BEGIN Information given
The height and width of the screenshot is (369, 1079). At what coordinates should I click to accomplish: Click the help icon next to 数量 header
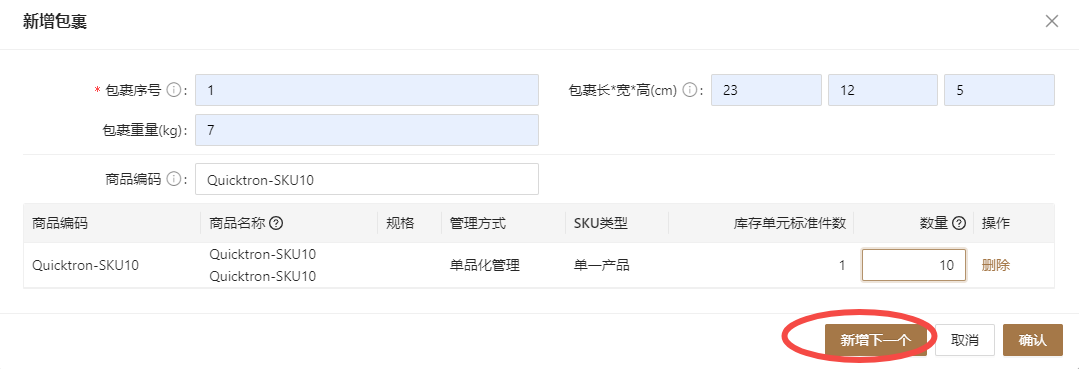[959, 223]
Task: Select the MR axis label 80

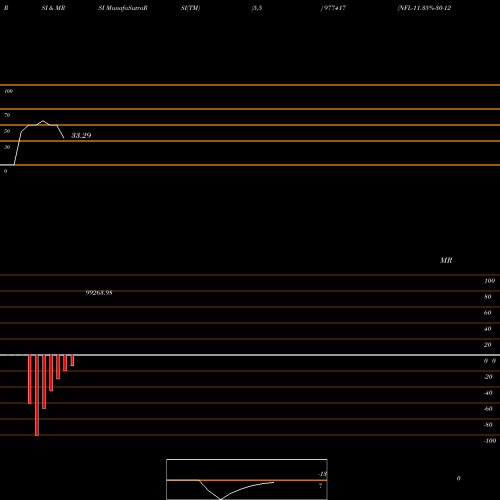Action: point(488,297)
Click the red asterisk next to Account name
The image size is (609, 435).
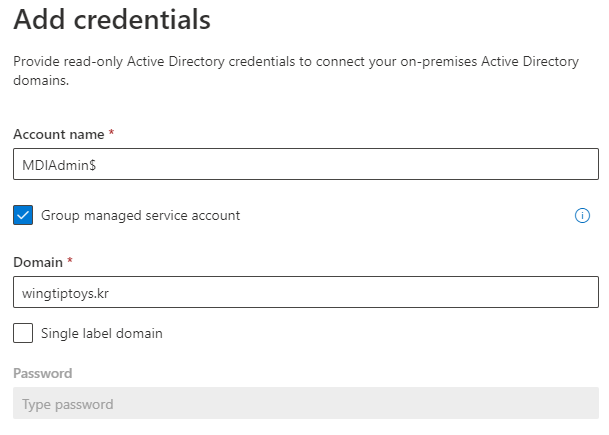coord(109,133)
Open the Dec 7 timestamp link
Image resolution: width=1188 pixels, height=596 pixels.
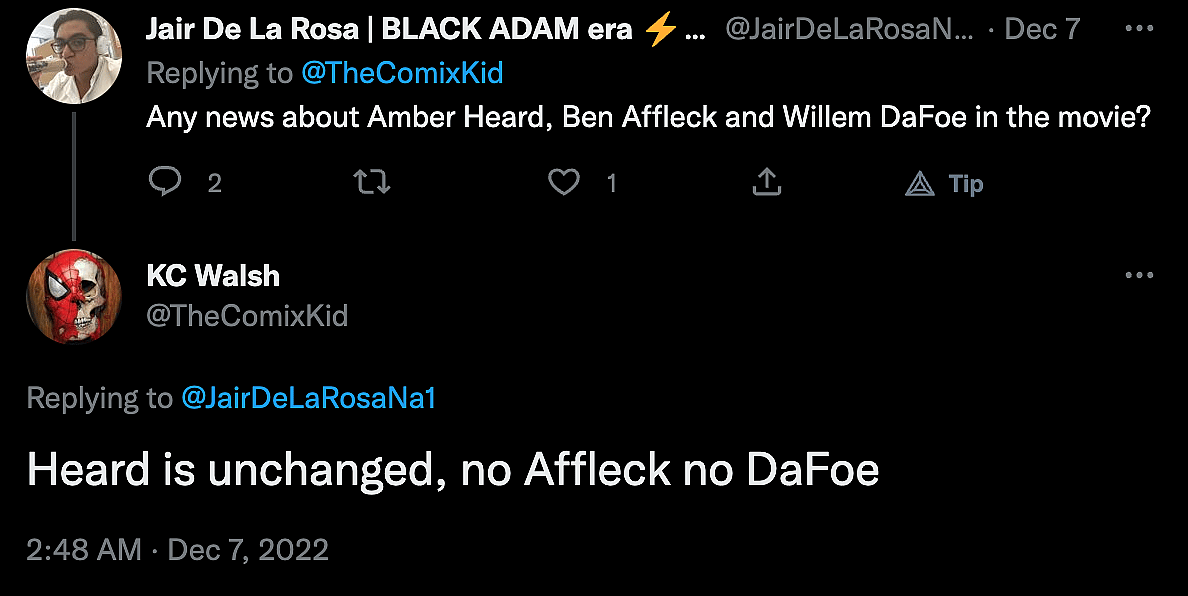coord(1042,30)
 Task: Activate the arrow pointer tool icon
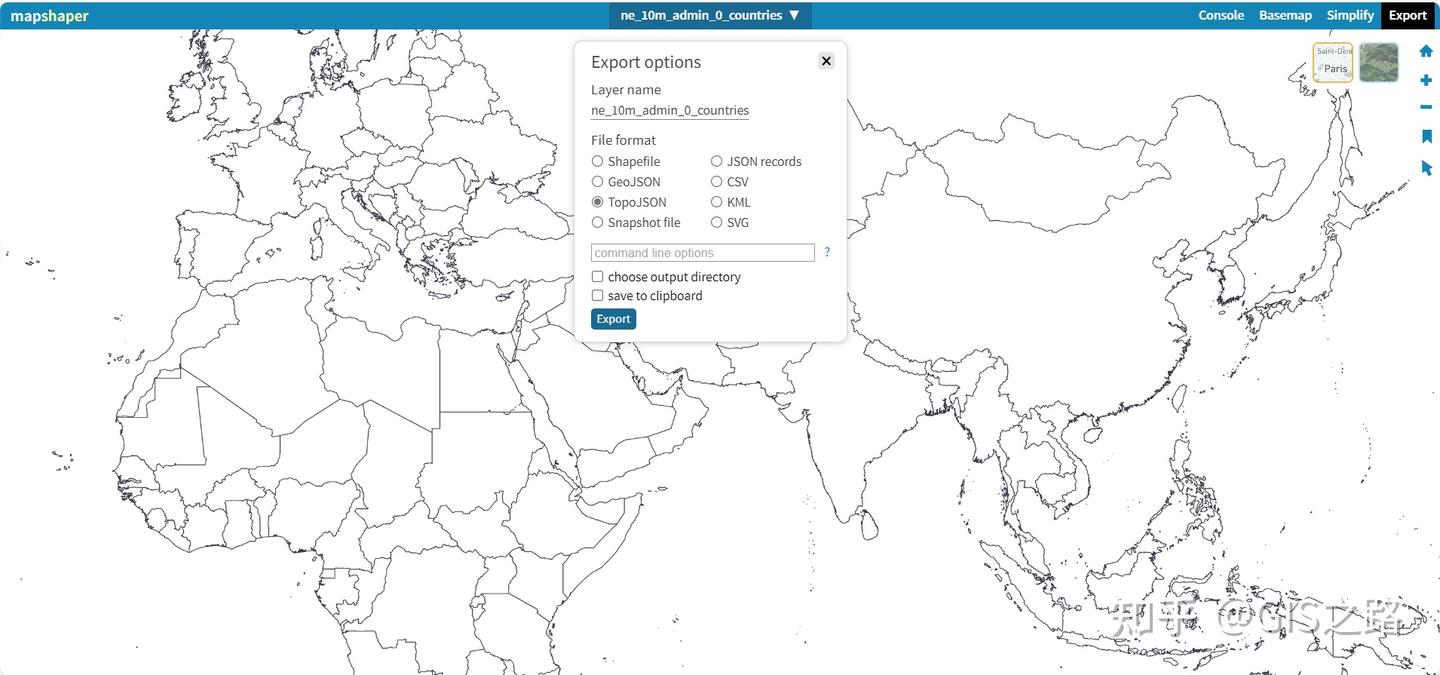[1426, 168]
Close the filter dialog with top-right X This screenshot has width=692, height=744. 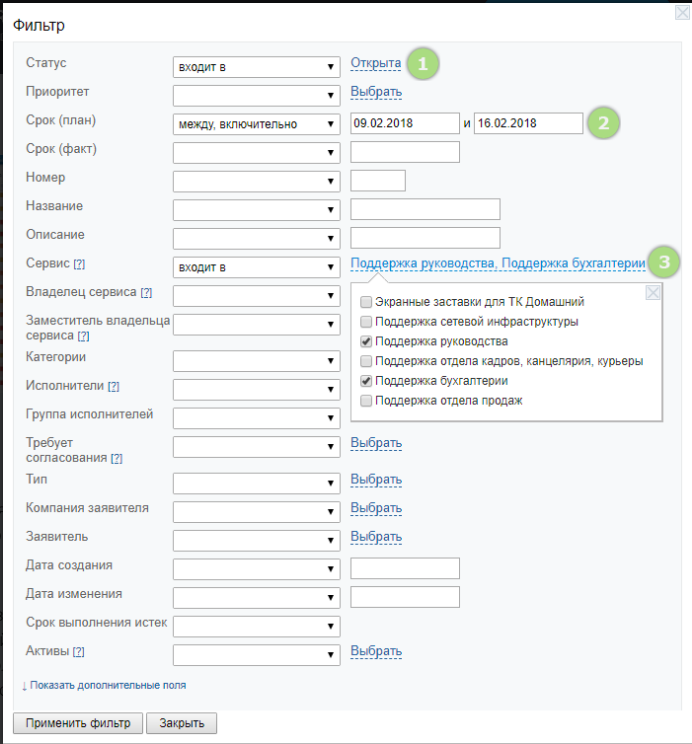coord(681,12)
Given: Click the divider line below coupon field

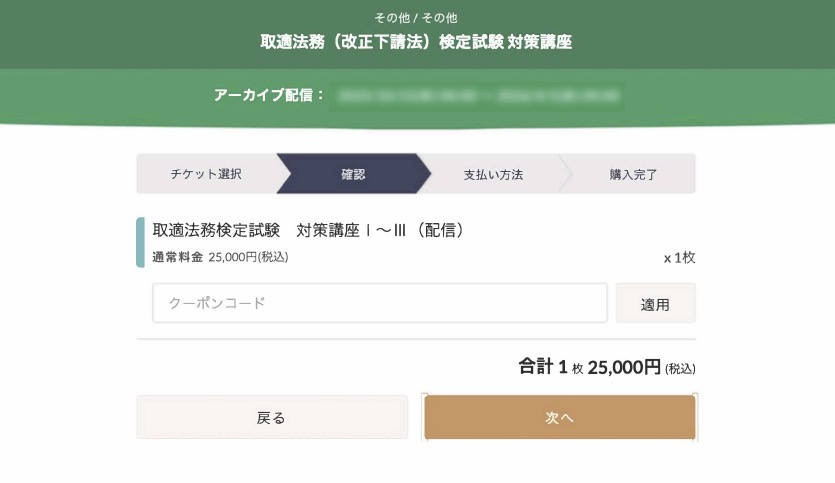Looking at the screenshot, I should (x=416, y=339).
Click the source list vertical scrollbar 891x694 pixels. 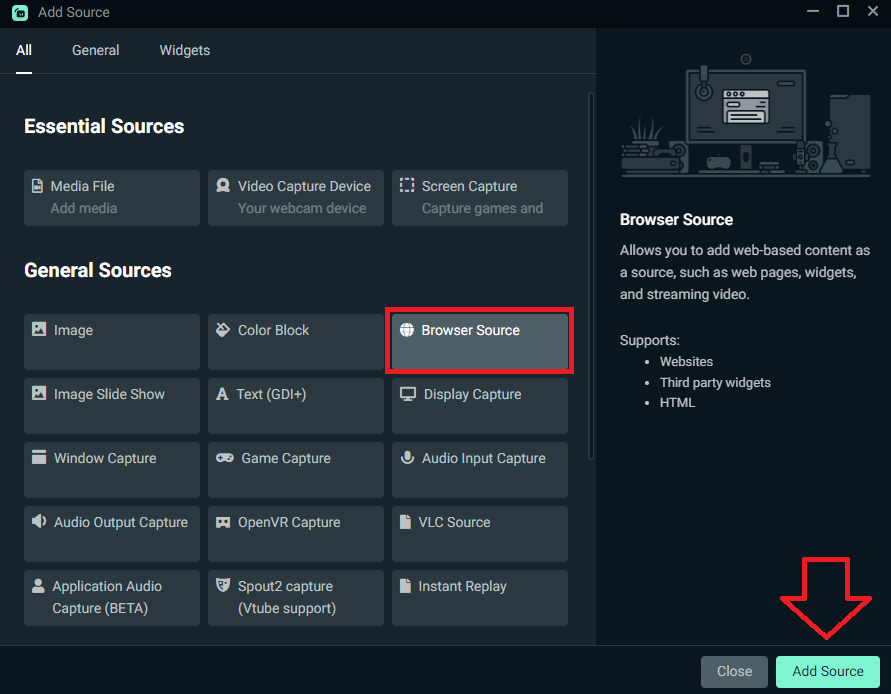coord(591,275)
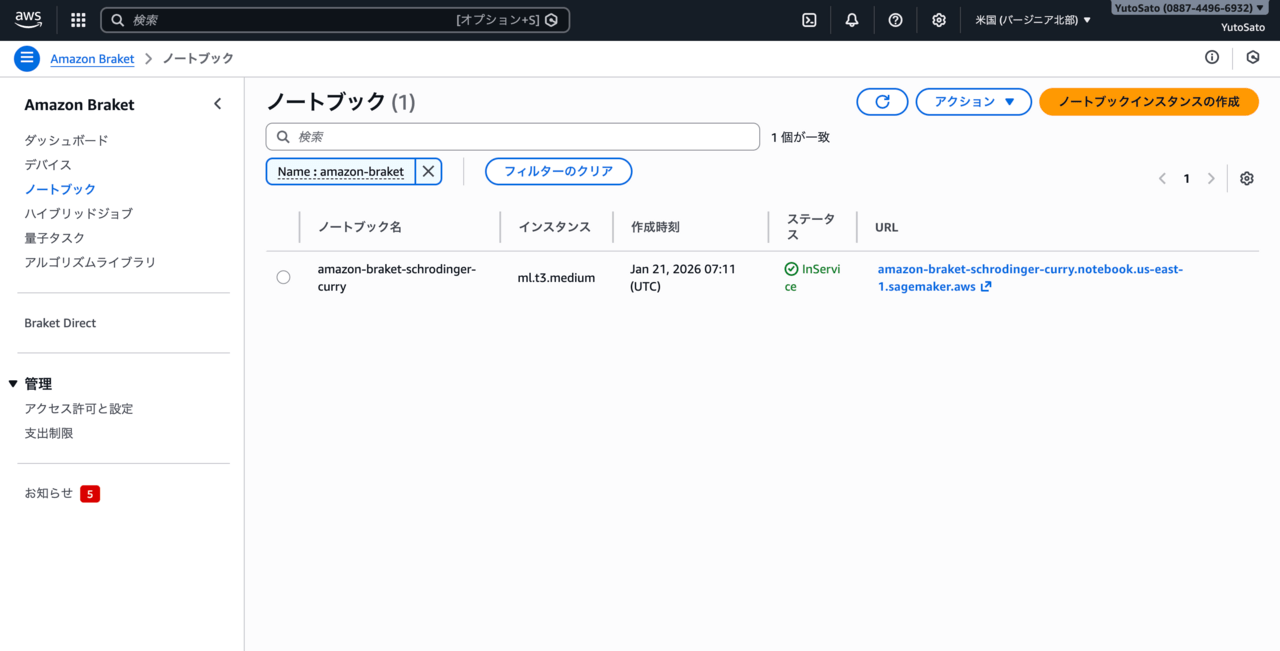Launch CloudShell from the top bar

pos(809,20)
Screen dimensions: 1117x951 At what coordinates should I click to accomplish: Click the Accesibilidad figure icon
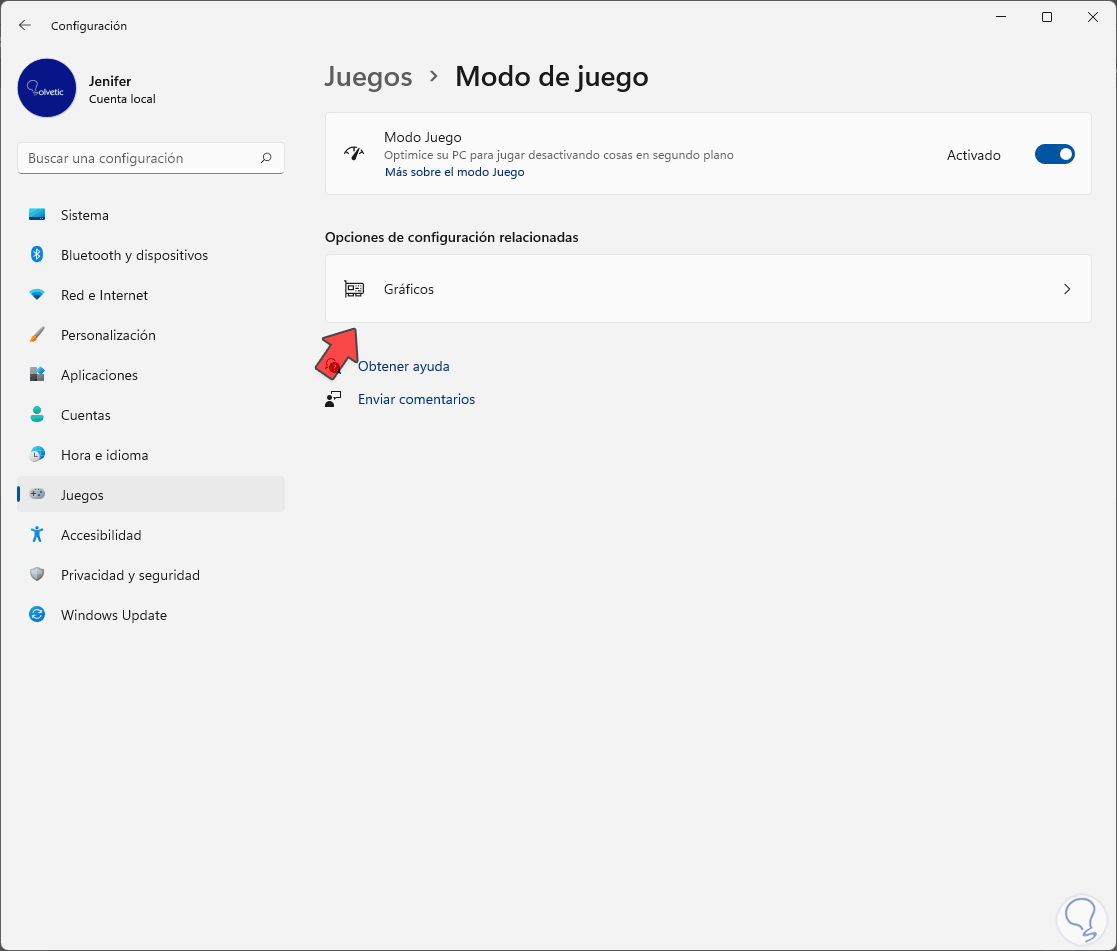pyautogui.click(x=37, y=535)
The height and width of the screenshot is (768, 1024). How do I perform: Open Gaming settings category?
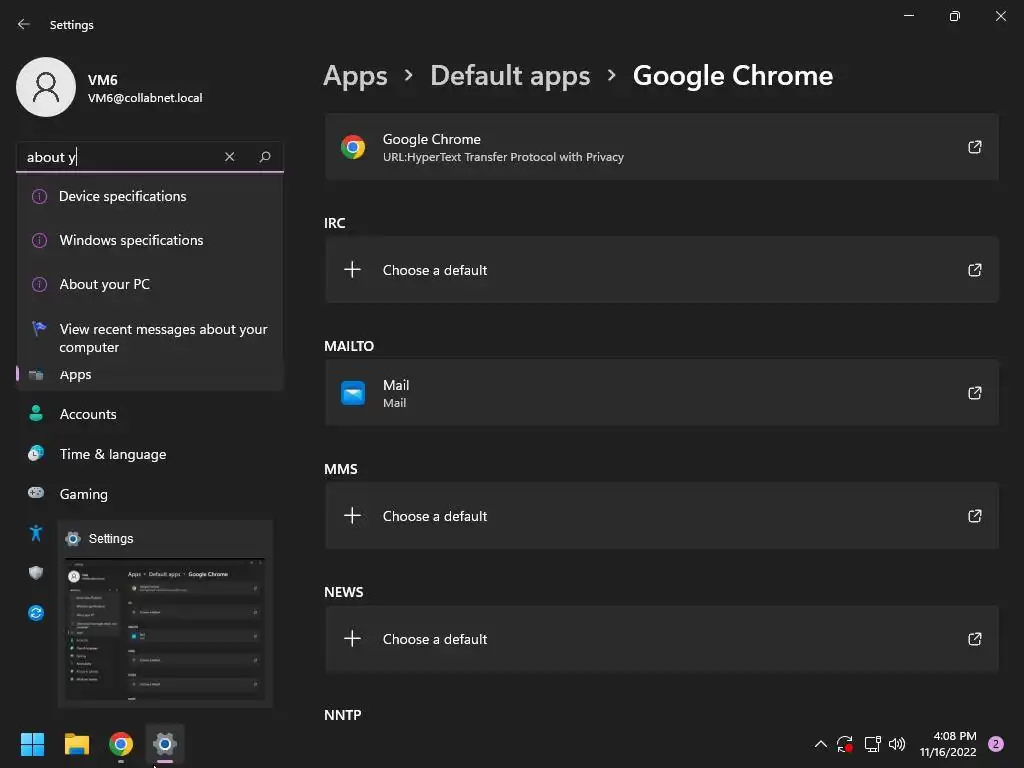[83, 494]
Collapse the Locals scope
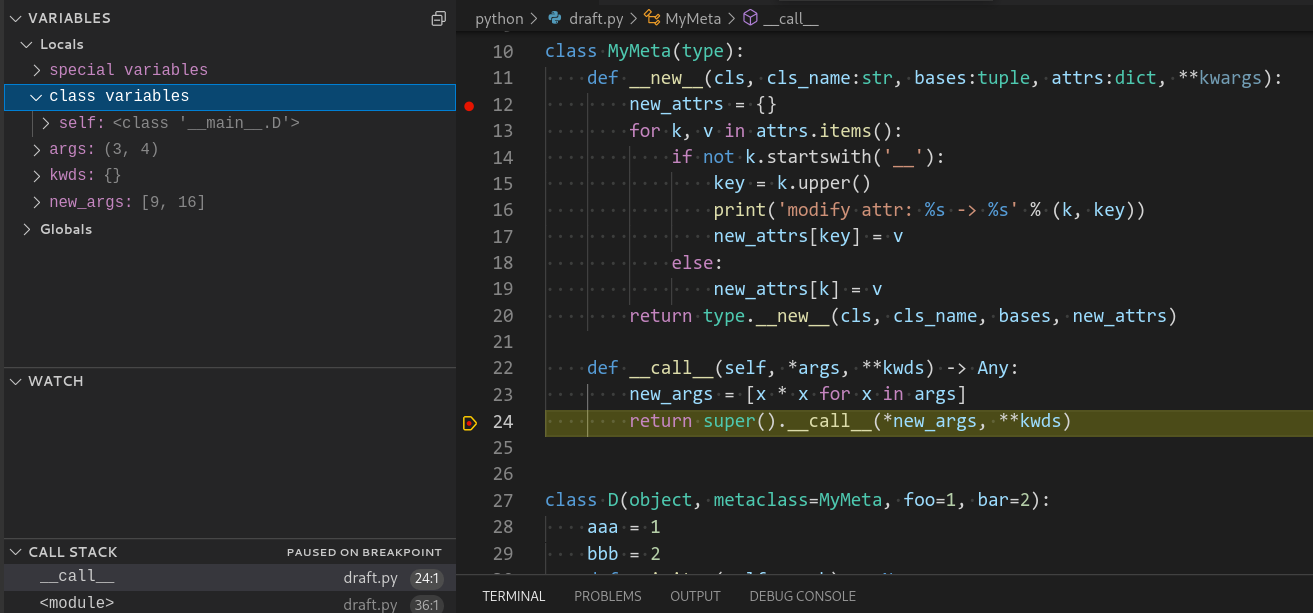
END Information given
Work to be completed
Please return only the lines running from the line with "Screen dimensions: 1117x951" to the final line of the data, both included, exactly and without any pictures.

Expected output
Screen dimensions: 1117x951 At what coordinates should I click to accomplish: Click the Accesibilidad figure icon
pyautogui.click(x=37, y=535)
The height and width of the screenshot is (768, 1024). How do I perform: Open Gaming settings category?
[83, 494]
Collapse the Locals scope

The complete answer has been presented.